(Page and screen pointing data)
++++

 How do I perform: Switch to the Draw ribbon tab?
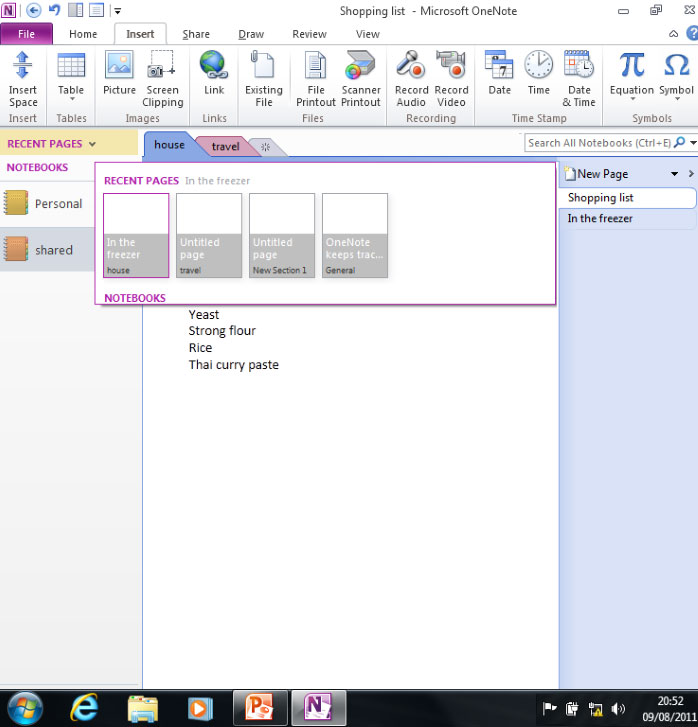pos(251,34)
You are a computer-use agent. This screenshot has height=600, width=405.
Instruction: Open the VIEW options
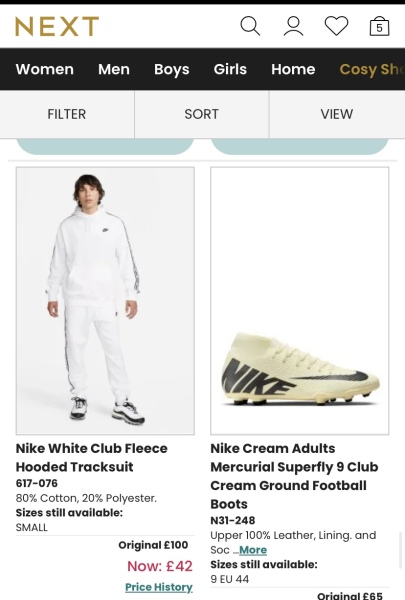point(337,114)
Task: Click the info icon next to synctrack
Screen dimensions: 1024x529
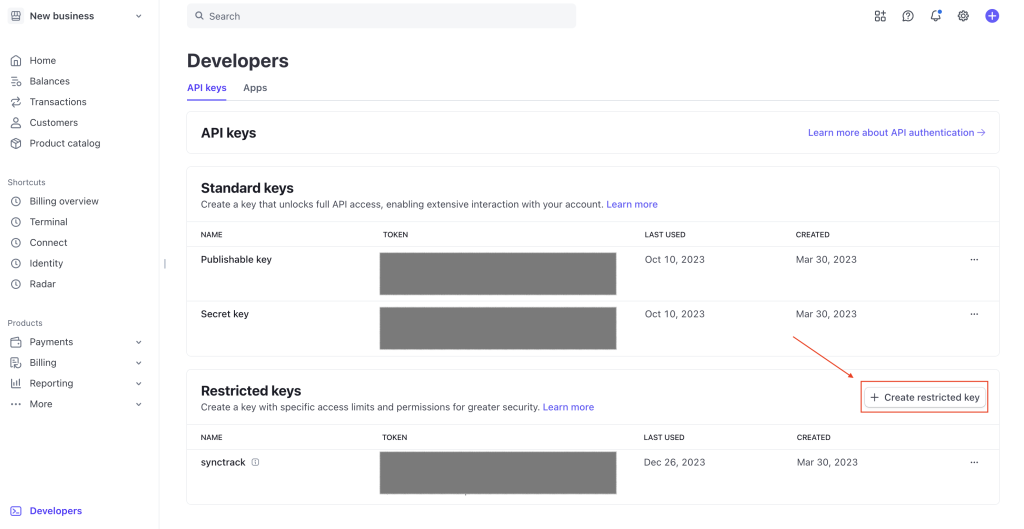Action: click(256, 462)
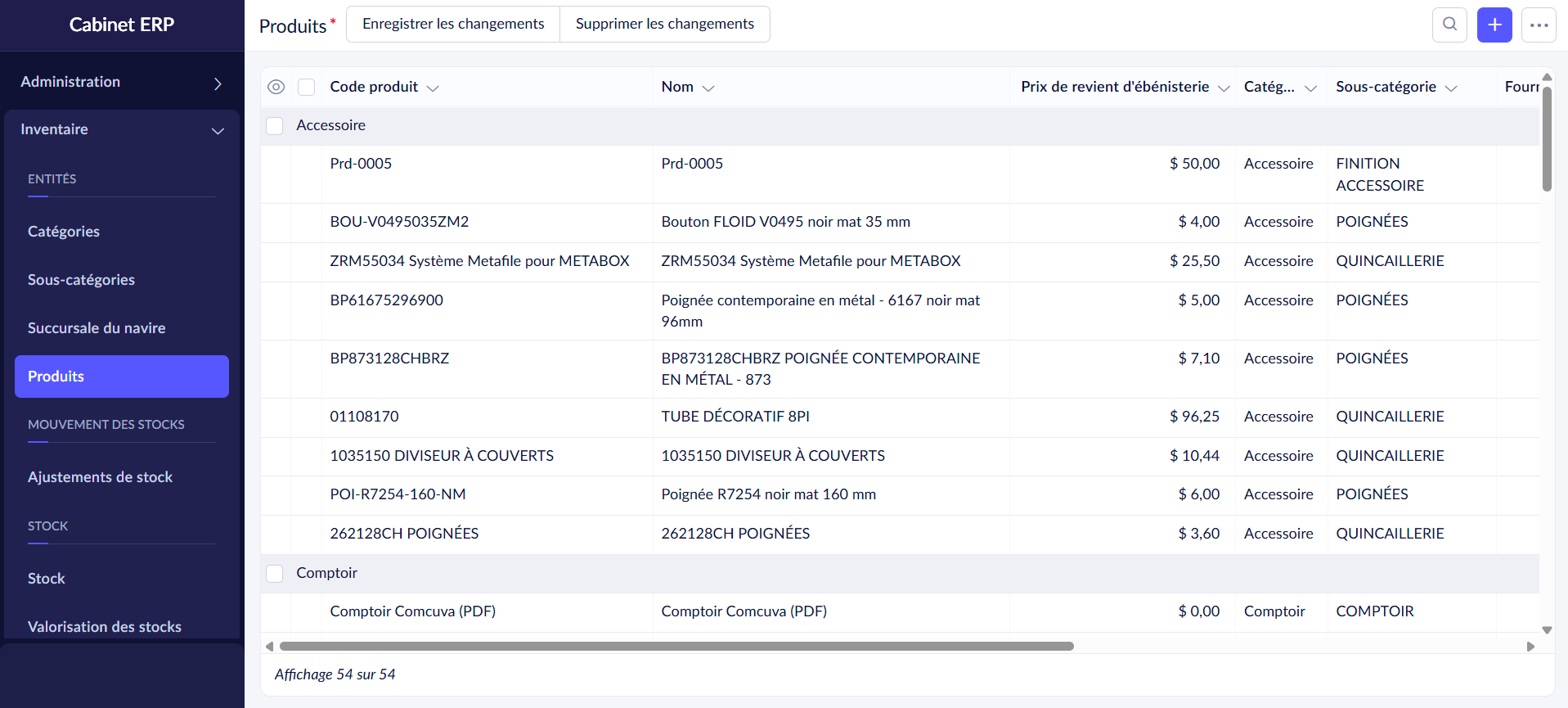Image resolution: width=1568 pixels, height=708 pixels.
Task: Click the horizontal table scrollbar
Action: [x=676, y=647]
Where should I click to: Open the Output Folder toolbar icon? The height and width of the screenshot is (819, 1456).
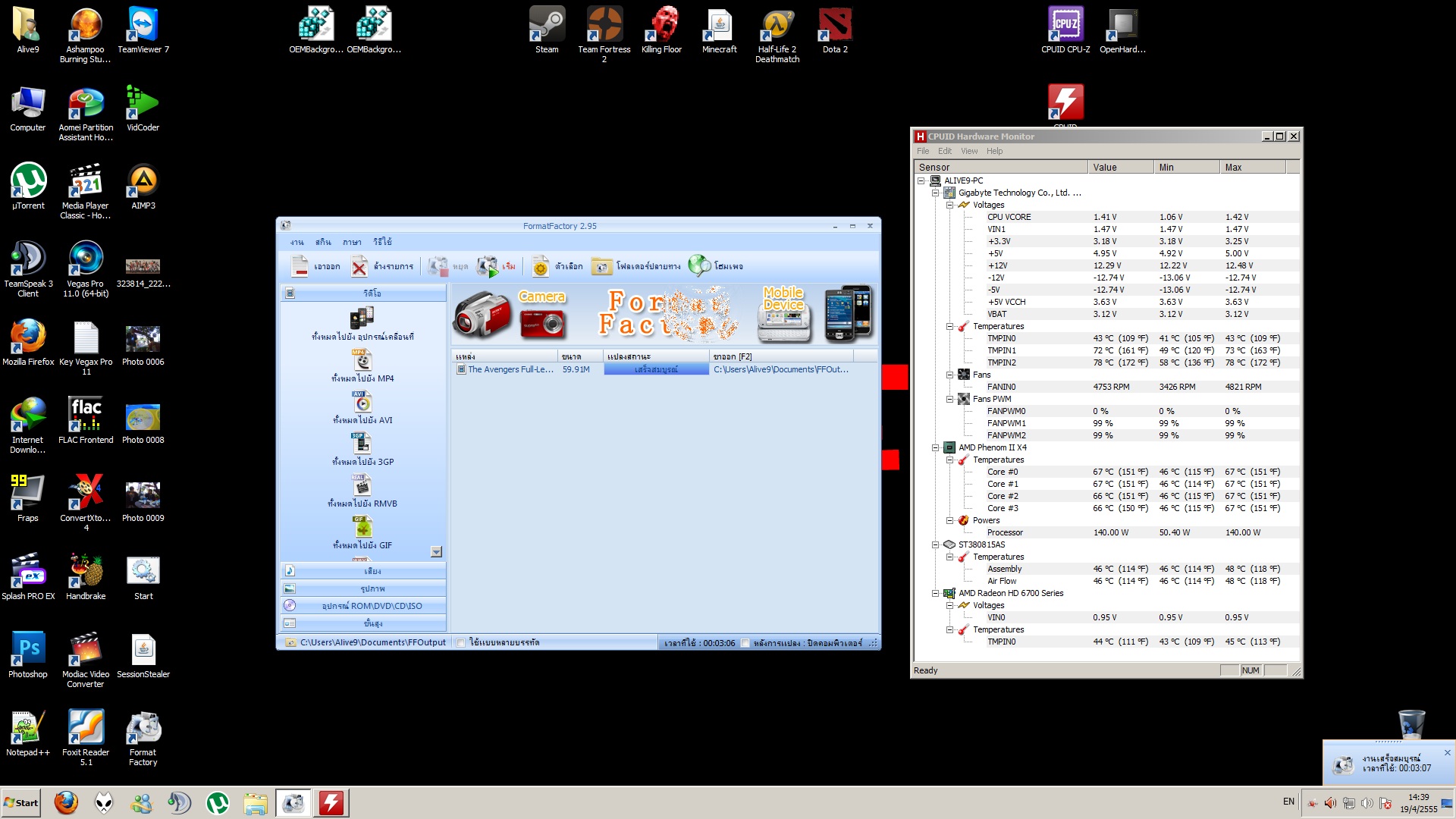click(x=601, y=266)
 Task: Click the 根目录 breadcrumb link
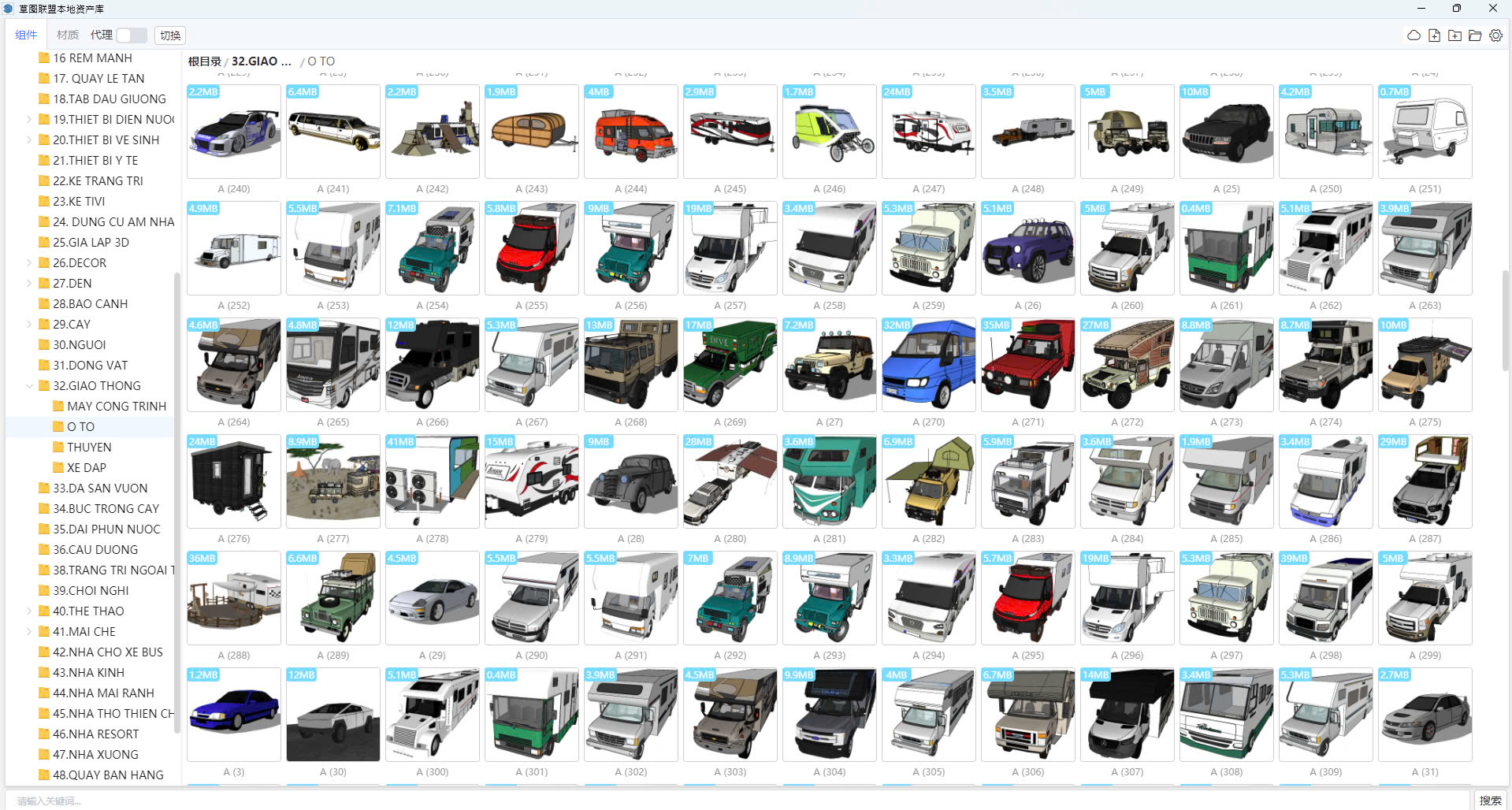point(204,61)
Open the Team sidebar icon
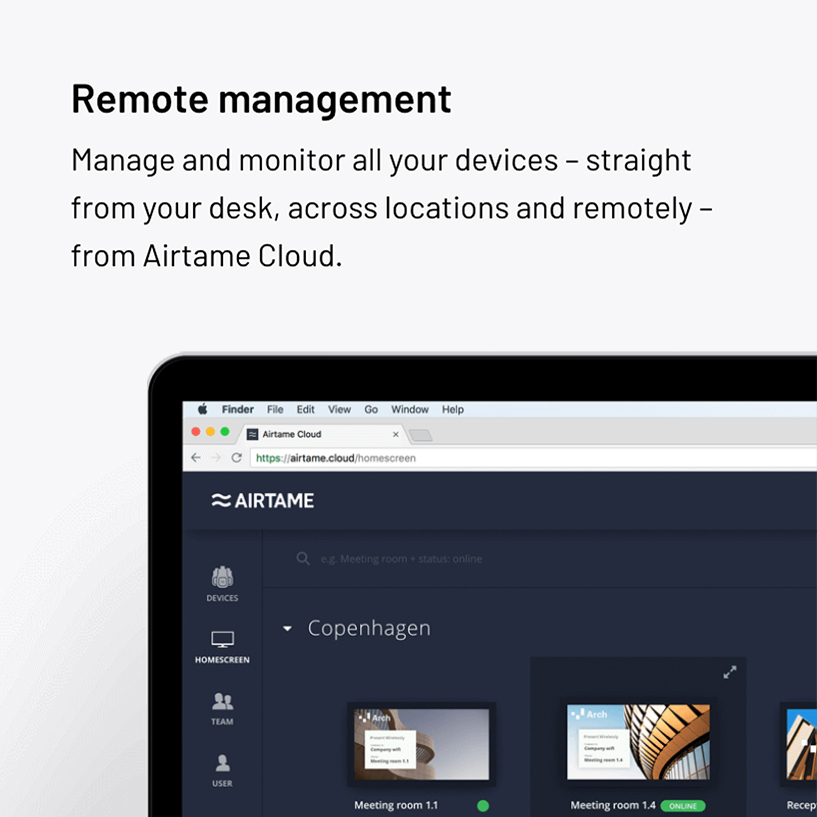 coord(222,707)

++++

Echo back all of the lines above word for word, leaving out the pictures.

● **Task solution**:
 How do I perform: Switch to the Draw ribbon tab?
pos(251,34)
You are a computer-use agent. This screenshot has height=600, width=405.
Instruction: Open the VIEW options
point(337,114)
Task: Click the info icon next to synctrack
Screen dimensions: 1024x529
Action: click(256, 462)
Image resolution: width=1568 pixels, height=708 pixels.
Task: Click the horizontal table scrollbar
Action: [x=676, y=647]
Where should I click to: Open the Output Folder toolbar icon? The height and width of the screenshot is (819, 1456).
click(x=601, y=266)
 Task: Click the 根目录 breadcrumb link
point(204,61)
Open the Team sidebar icon
 coord(222,707)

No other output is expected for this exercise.